The search continues for the missing flight MH 370 of Malaysia Airlines which disappeared on 7th March around 16:41 UTC with 239 souls on board.
There are multiple theories surfacing. Was the plane hijacked? Were there acts of terrorism? Could Flight 370 have been stolen due to a valuable cargo or an important passenger?
There are even some who suggest that the plane was swallowed by a worm-hole (also known as an Einstein-Rosen bridge; a hypothetical shortcut through space-time).
Since there were no magicians -and most likely, no worm-holes – around, the plane did unfortunately crash into the ocean… somewhere.
At this point, there’s little left but to investigate or theorize the manner in which the Boeing 777-200ER made contact with water.

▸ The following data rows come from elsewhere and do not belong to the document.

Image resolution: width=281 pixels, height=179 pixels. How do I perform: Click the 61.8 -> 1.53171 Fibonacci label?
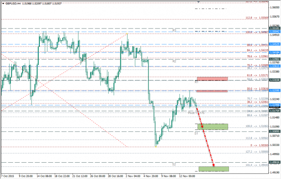[x=258, y=75]
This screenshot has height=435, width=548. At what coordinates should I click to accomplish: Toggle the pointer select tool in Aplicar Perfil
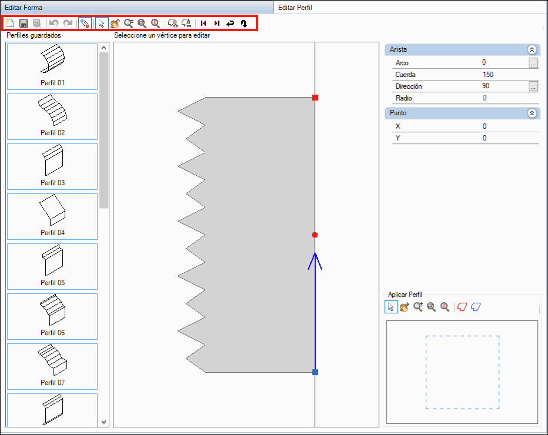(391, 307)
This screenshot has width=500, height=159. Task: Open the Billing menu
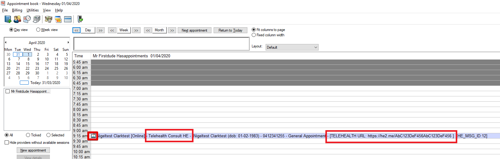pyautogui.click(x=17, y=10)
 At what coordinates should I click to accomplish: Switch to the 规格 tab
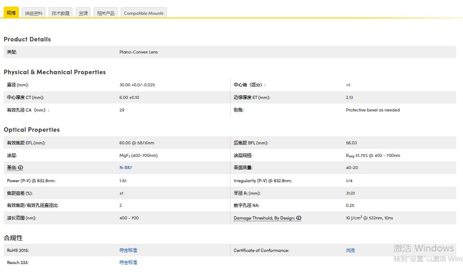[x=11, y=13]
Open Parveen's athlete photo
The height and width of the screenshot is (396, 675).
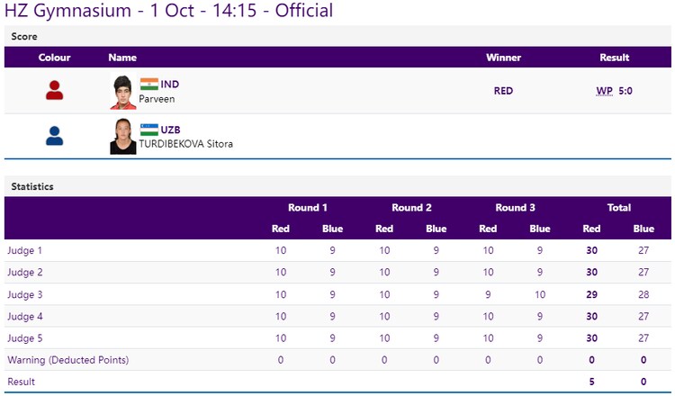tap(123, 91)
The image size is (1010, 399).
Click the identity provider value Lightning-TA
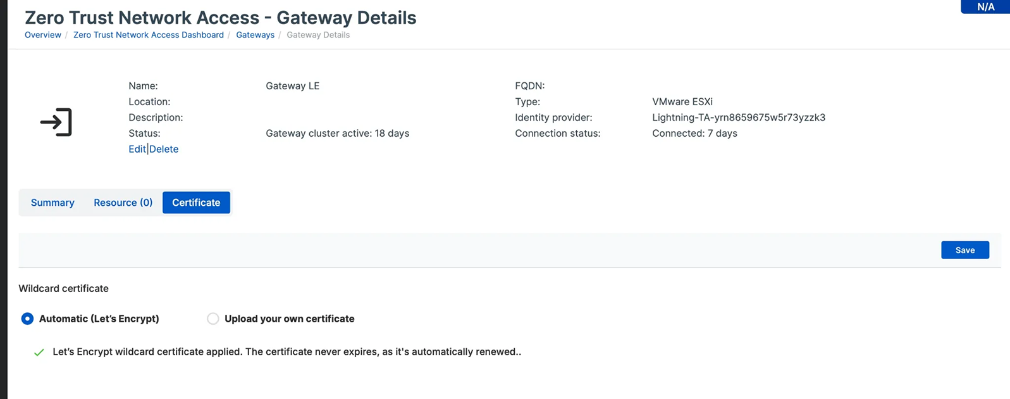[738, 117]
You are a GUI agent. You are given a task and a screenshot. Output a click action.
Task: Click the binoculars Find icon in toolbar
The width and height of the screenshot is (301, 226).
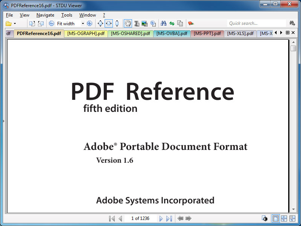pos(163,23)
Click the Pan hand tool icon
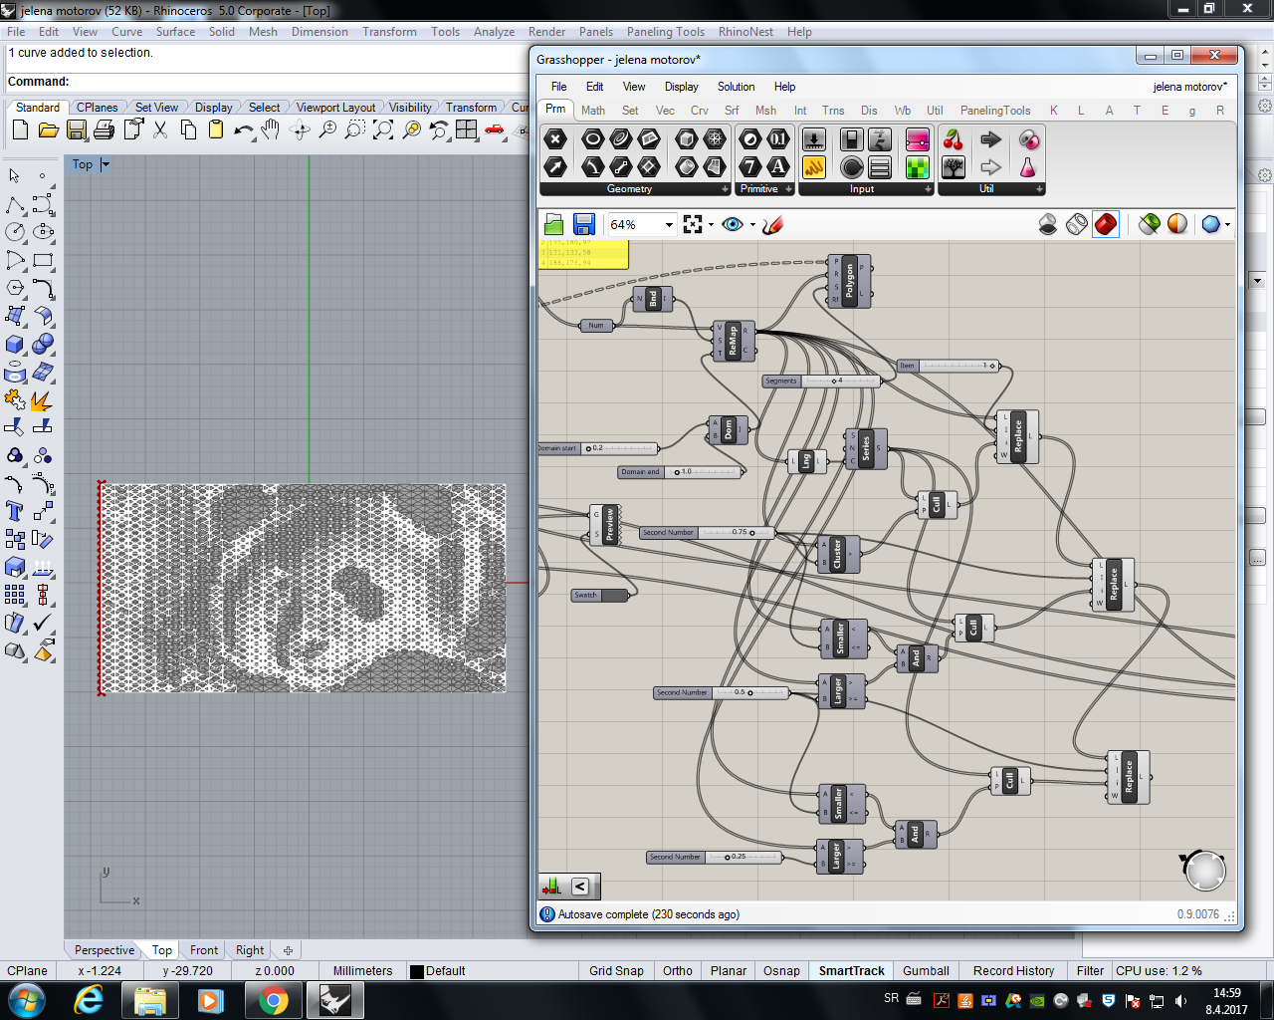The height and width of the screenshot is (1020, 1274). [271, 130]
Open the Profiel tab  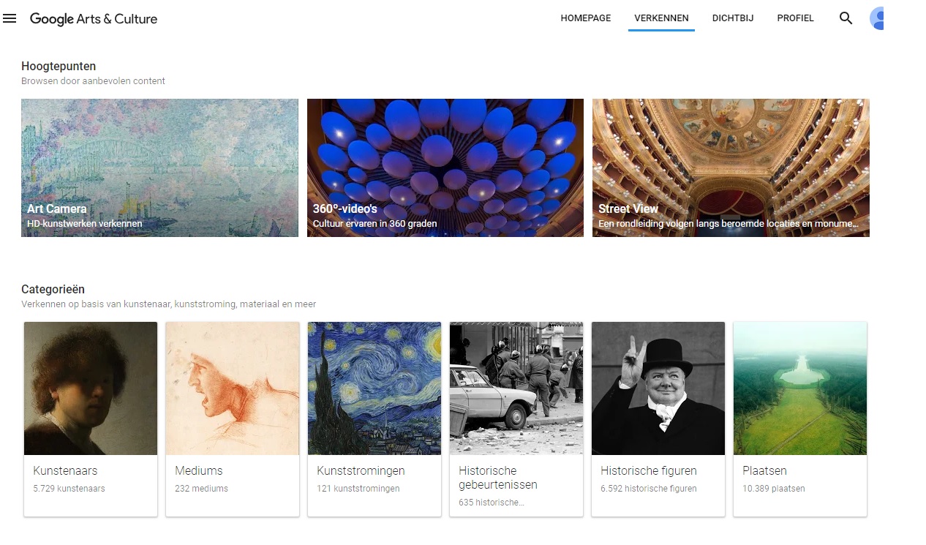(x=795, y=18)
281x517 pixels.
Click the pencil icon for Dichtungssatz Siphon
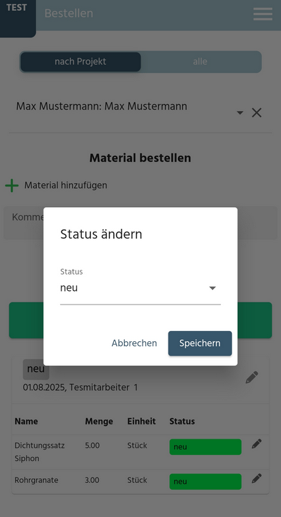(x=256, y=444)
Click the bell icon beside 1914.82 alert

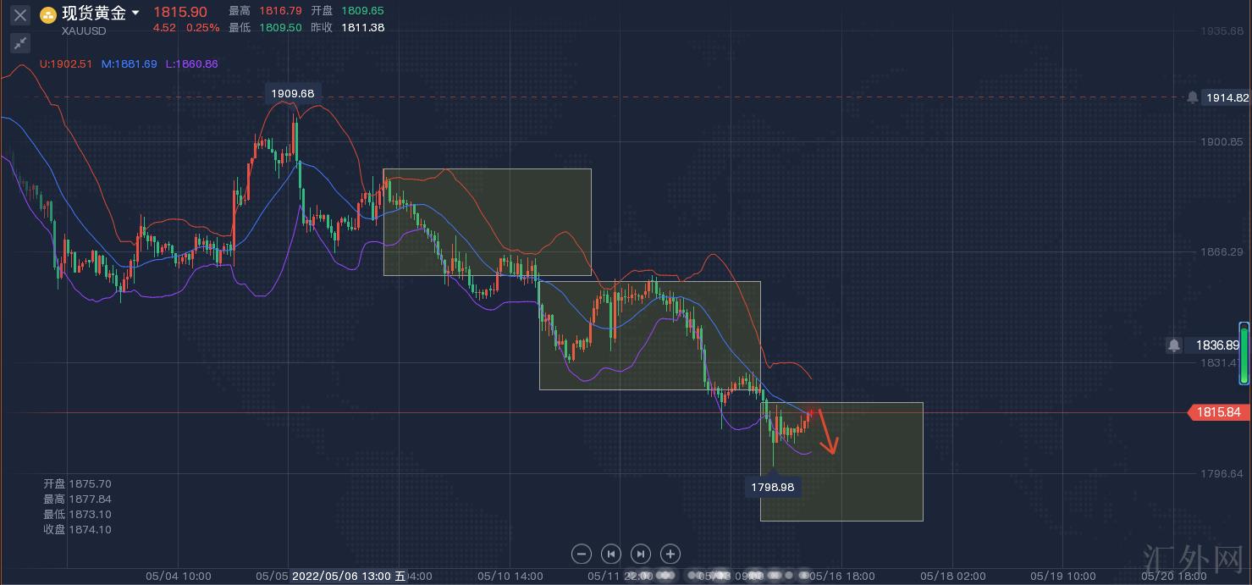(1193, 97)
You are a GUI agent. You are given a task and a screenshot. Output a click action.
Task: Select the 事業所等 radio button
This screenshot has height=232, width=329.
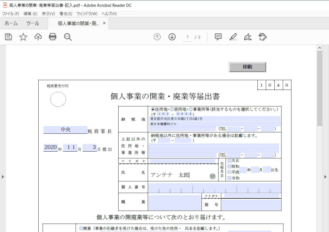tap(191, 109)
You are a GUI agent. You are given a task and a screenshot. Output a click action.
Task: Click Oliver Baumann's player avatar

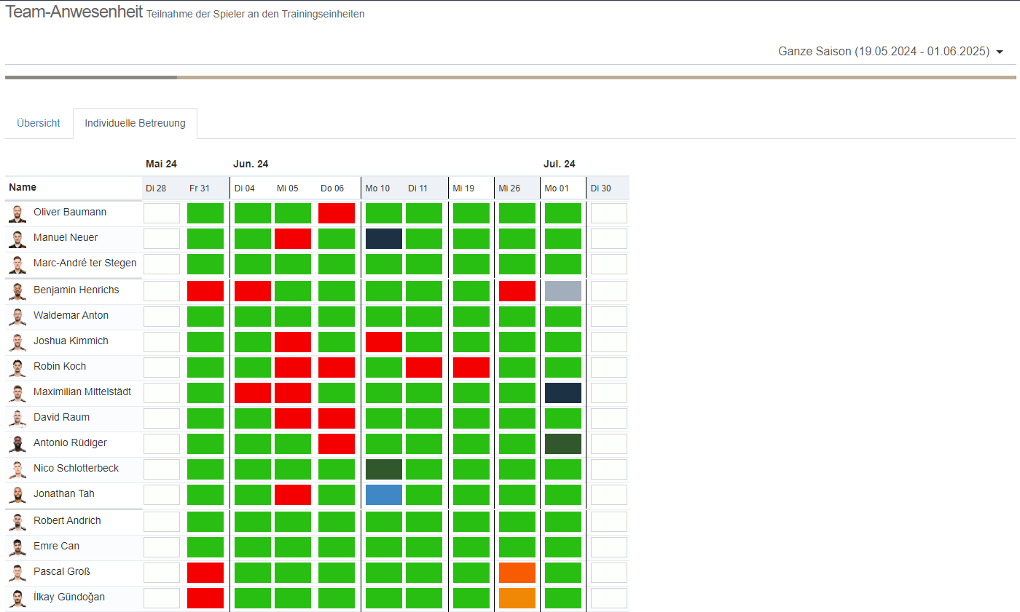point(17,213)
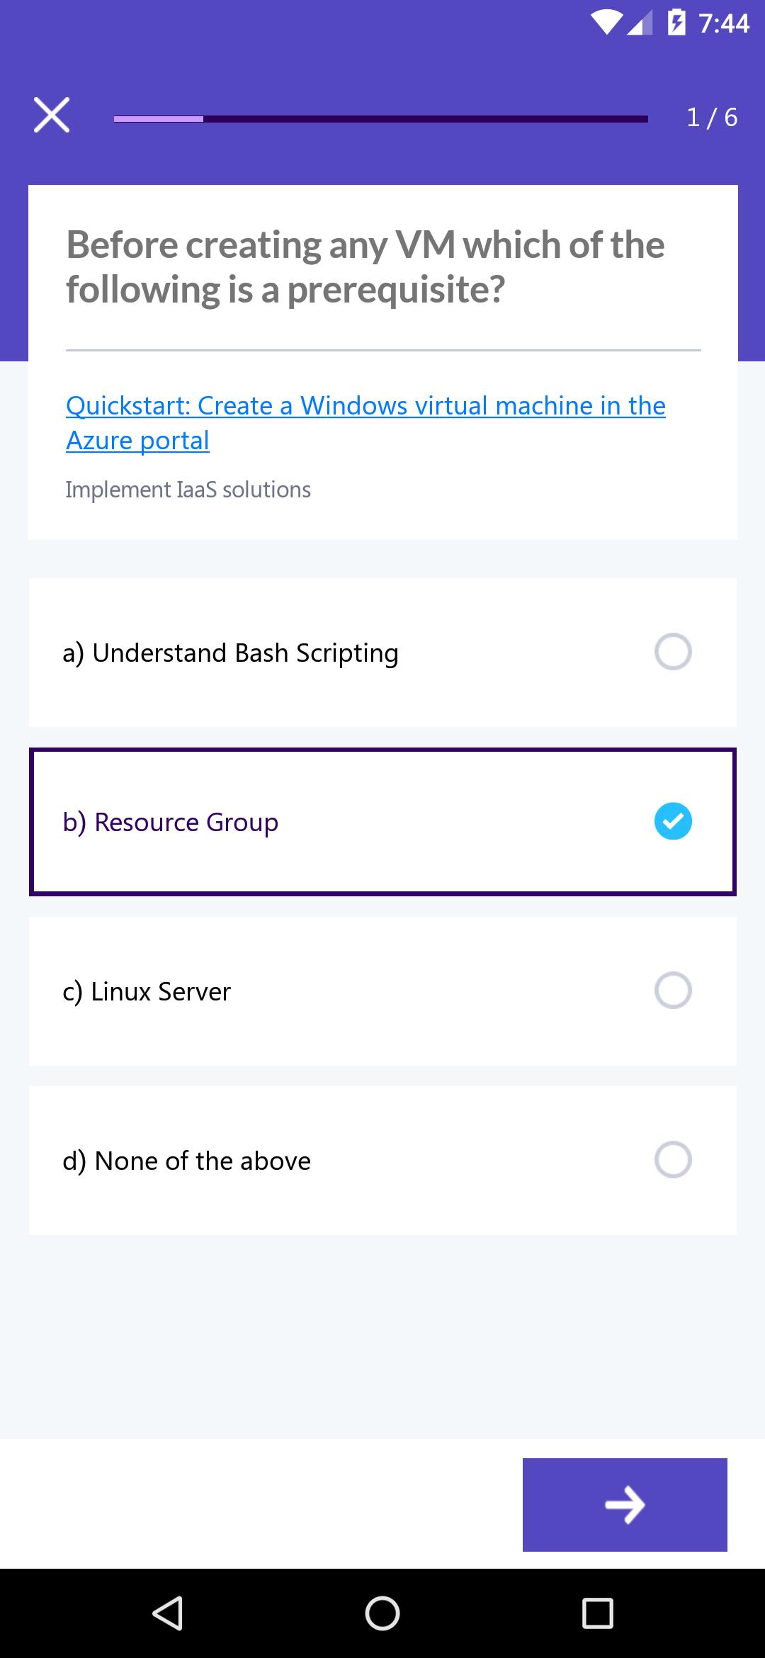Viewport: 765px width, 1658px height.
Task: Tap the Android home circle icon
Action: tap(383, 1613)
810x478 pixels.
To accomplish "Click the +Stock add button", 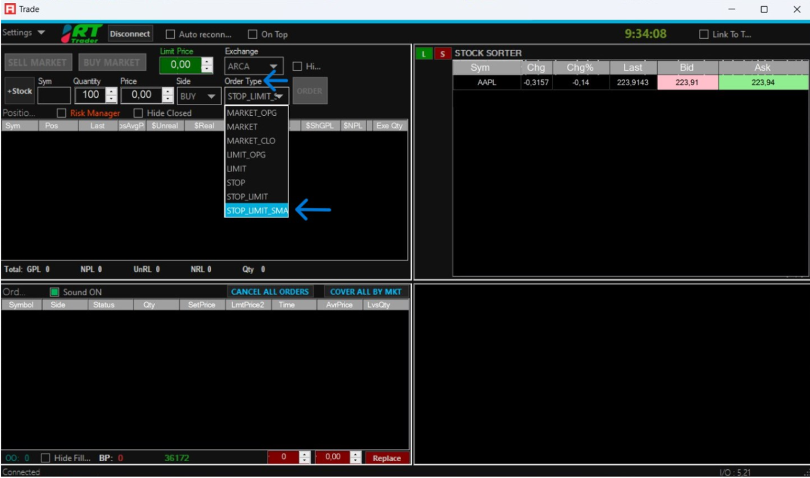I will [19, 91].
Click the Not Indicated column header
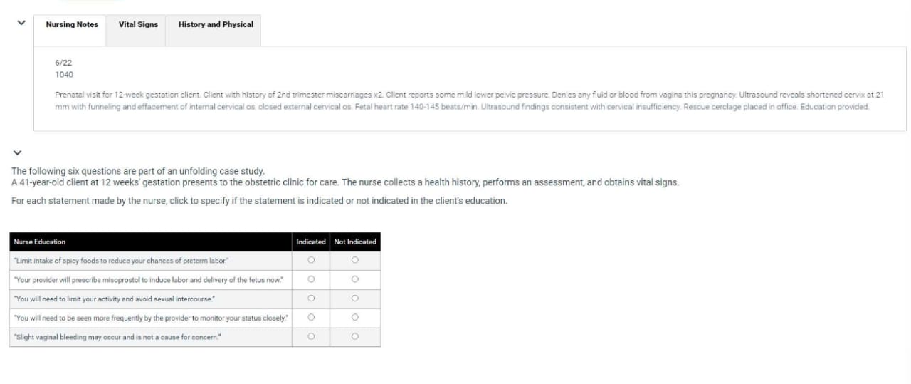Image resolution: width=911 pixels, height=384 pixels. point(355,242)
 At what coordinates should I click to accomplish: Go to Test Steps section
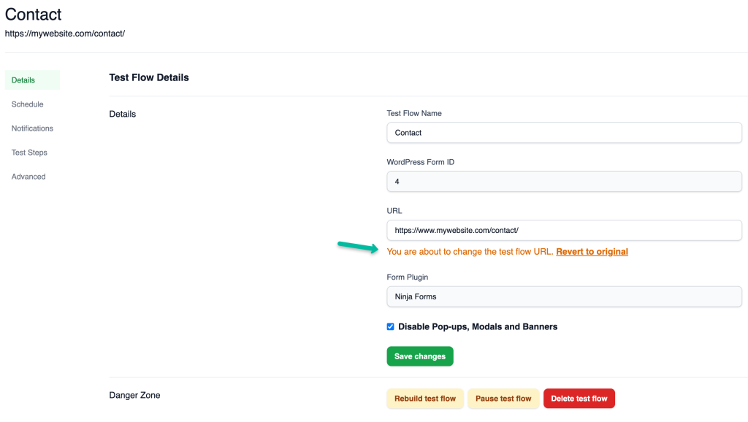point(29,153)
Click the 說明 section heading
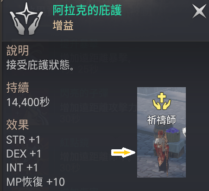The height and width of the screenshot is (191, 209). pyautogui.click(x=18, y=51)
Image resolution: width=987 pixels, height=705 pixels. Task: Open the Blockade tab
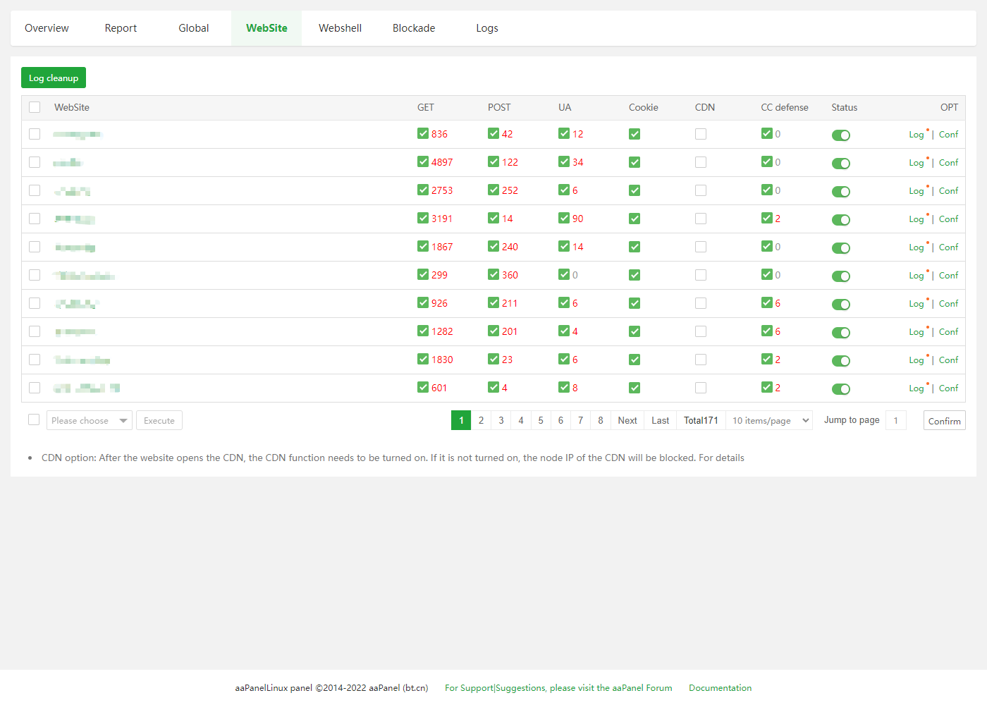pyautogui.click(x=414, y=28)
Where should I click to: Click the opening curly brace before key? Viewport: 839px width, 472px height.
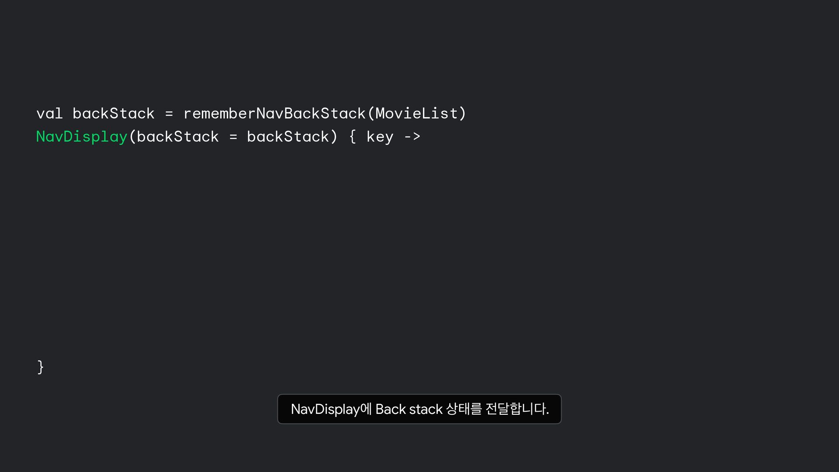(x=353, y=137)
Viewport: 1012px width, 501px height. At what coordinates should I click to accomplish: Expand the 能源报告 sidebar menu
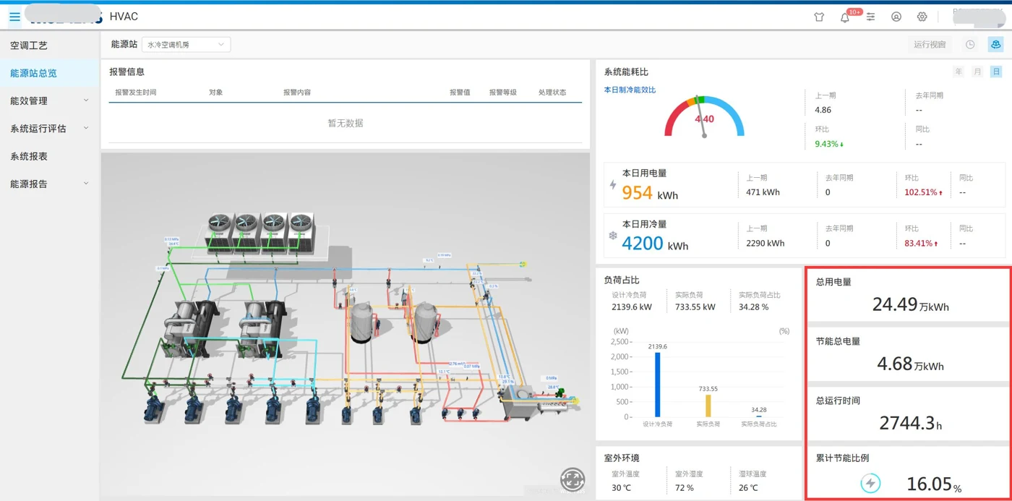click(x=49, y=184)
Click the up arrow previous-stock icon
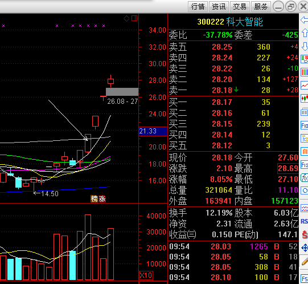This screenshot has height=284, width=308. 304,33
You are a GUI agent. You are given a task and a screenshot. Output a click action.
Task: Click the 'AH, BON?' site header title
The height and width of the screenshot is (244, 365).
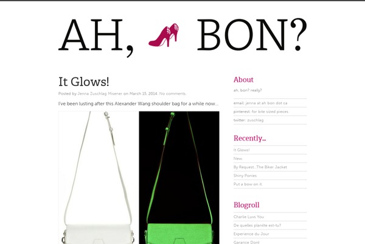coord(183,36)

Disregarding the course Captain Zahaire Ahmed Shah could have taken the plane on to and the crucial left turn reported by the Royal Malaysian Airforce primary radar, lets focus on the altitude of the airplane, as it plays a vital role as to how the airplane could have made contact with water.
Gliding Down To Water – Ditching A Boeing 777
The assigned cruise altitude of the MH 370 was FL350 (35,000 feet) and the plane was reportedly last detected by radar at an altitude of 29,500 feet, which indicates descent. With regards to altitude in this situation: The higher the plane was, the longer its glide would be; hence there would be a better chance of finding suitable clear land for touchdown.
Even if there is no landmass within reach of the glide path, higher altitude gives more time to the pilots to prepare for a water landing.
In case of any on-board anomaly that could have prompted the captain of flight MH 370 to make a water landing, the primary concern of the pilots would have been to approach the water at the slowest possible airspeed, and a low rate of descent.
Water landings are extremely difficult to maneuver but not entirely impossible. Previous instances of ditching a plane in water include a Boeing 737-300 of Indonesian Airline ditching successfully in a river on 16th January 2002, and the infamous U.S. Airways jet liner ditching in the Hudson River in 2009.
If the pilot executes the ditching maneuver safely, he can avoid airplane disintegration to a great extent, which increases the time the aircraft can remain afloat. A Boeing 777 is entirely capable of ditching successfully in water (if properly maneuvered by the pilots) and would stay afloat just long enough for the passengers to disembark via the 8 slide rafts integrated into the 777 for such circumstances.
What Happens if the Ditching Goes Wrong?
To a passenger, the ocean may look calm up from the air, when observed from cruise altitudes. However, ditching a plane in water is a pilot’s worst nightmare – and a maneuver for which they are trained repeatedly on simulators. The first priority when there’s a need to make a forced landing is to avoid ditching a plane in water at all, and find a clear patch of land instead.
This form of landing is always considered a last resort – and for good reason. There are a lot of variables involved: wind speed and direction at the surface of water, airspeed, descent rate, weight of the aircraft, pitch of the aircraft, and of course the general angle (descent angle) at which the airplane approaches the water. If any of these listed variables move out of proportion or balance, the effects would be disastrous on impact with the surface of water.
Flight 370: Water Landing Executed Properly?
For MH 370, a Boeing 777-200 which has its two engines under the wings, it is particularly vital to approach the water at an angle that could perhaps avoid airplane disintegration, since the engine cowlings would act as two large scoops in action. Such an unfortunate instance would result in a large scatter of debris – a considerable portion of which would not sink but float on the surface of water.
Given the circumstances, it is highly unlikely (but not yet confirmed) that MH 370 was able to execute a safe water ditching if it encountered water at all.